Installing and Managing DC/OS using Ansible

Creating and managing your infrastructure and installation using Ansible modules.

The Mesosphere DC/OS Ansible roles are now a supported life cycle management method for DC/OS alongside the Mesosphere Universal Installer. For users that are already using Ansible to manage their infrastructure and applications, the Ansible roles will be usable with only a few changes to their existing stack, as they have been developed with isolations and strict name spacing in mind. While they have been developed to work with infrastructure provisioned with the Mesosphere Universal Installer, they can be used in combination with any cloud and on-premise setups.

We have broken down the lifecycle management of DC/OS into 4 roles to handle the different management aspects of DC/OS such as cluster prerequisites, bootstrap tasks, master tasks, private agent tasks and public agent tasks. Each role can be read about more below:

  • Prerequisites - This role handles all of the requirements to run DC/OS.
  • GPU - This Role is a specialized addition to the Prerequisites role. It detects Nvidia GPUs and tries to install the Drives on CentOS systems.
  • Bootstrap - The Boostrap role handles all tasks associated with downloading, generating and serving the DC/OS install and upgrade scripts to all nodes in the cluster.
  • Master - These tasks include downloading install and upgrade files from the Bootstrap node as well as handling some checks to ensure that upgrade has gone accordingly. It will back out upgrades if there problems keeping the cluster from going into an undesired state.
  • Agents - These task handle all upgrade and installation tasks for ALL agent types.

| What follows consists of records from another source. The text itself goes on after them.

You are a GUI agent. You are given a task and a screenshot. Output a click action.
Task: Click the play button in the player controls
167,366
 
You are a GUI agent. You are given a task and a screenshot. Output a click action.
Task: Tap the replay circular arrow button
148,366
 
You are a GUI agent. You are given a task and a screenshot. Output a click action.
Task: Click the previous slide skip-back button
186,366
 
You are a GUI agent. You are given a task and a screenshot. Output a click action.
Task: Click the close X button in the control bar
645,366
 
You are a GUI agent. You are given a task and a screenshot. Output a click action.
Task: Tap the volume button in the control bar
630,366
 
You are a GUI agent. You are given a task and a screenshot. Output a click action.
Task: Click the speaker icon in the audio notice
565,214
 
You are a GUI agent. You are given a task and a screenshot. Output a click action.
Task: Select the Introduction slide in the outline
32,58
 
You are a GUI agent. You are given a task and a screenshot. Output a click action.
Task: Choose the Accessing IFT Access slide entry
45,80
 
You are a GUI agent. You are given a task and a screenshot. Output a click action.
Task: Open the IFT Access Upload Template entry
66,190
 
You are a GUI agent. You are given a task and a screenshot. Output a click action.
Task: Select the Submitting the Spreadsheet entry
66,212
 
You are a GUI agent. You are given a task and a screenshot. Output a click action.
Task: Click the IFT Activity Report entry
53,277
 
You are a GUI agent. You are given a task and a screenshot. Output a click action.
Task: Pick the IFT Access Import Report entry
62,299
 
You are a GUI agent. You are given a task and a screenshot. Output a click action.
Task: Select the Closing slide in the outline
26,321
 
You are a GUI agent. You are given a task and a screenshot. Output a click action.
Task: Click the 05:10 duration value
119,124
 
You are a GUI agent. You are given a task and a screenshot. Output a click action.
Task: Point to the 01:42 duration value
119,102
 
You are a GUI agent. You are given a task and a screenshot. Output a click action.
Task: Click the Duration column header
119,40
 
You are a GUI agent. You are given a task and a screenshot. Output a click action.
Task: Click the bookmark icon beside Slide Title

About the Mesosphere DC/OS Ansibles roles

Use the Mesosphere DC/OS Ansible roles to install, upgrade and configure one or more DC/OS clusters using Ansible. The roles can be used in a both a new or existing Ansible setups and be downloaded from the official Ansible Galaxy.

NOTE: DC/OS Ansible roles are only available for CentOS and RHEL platforms at this time.

Creating test instances on AWS with terraform

If you would like to test out our Ansible solutions using pre-configured instances on AWS and are familiar with terraform, please download and use this terraform script to deploy a sample infrastructure so that you can deploy DC/OS on it using the ansible script above. The script is not officially supported by Mesosphere and is provided only for testing purposes.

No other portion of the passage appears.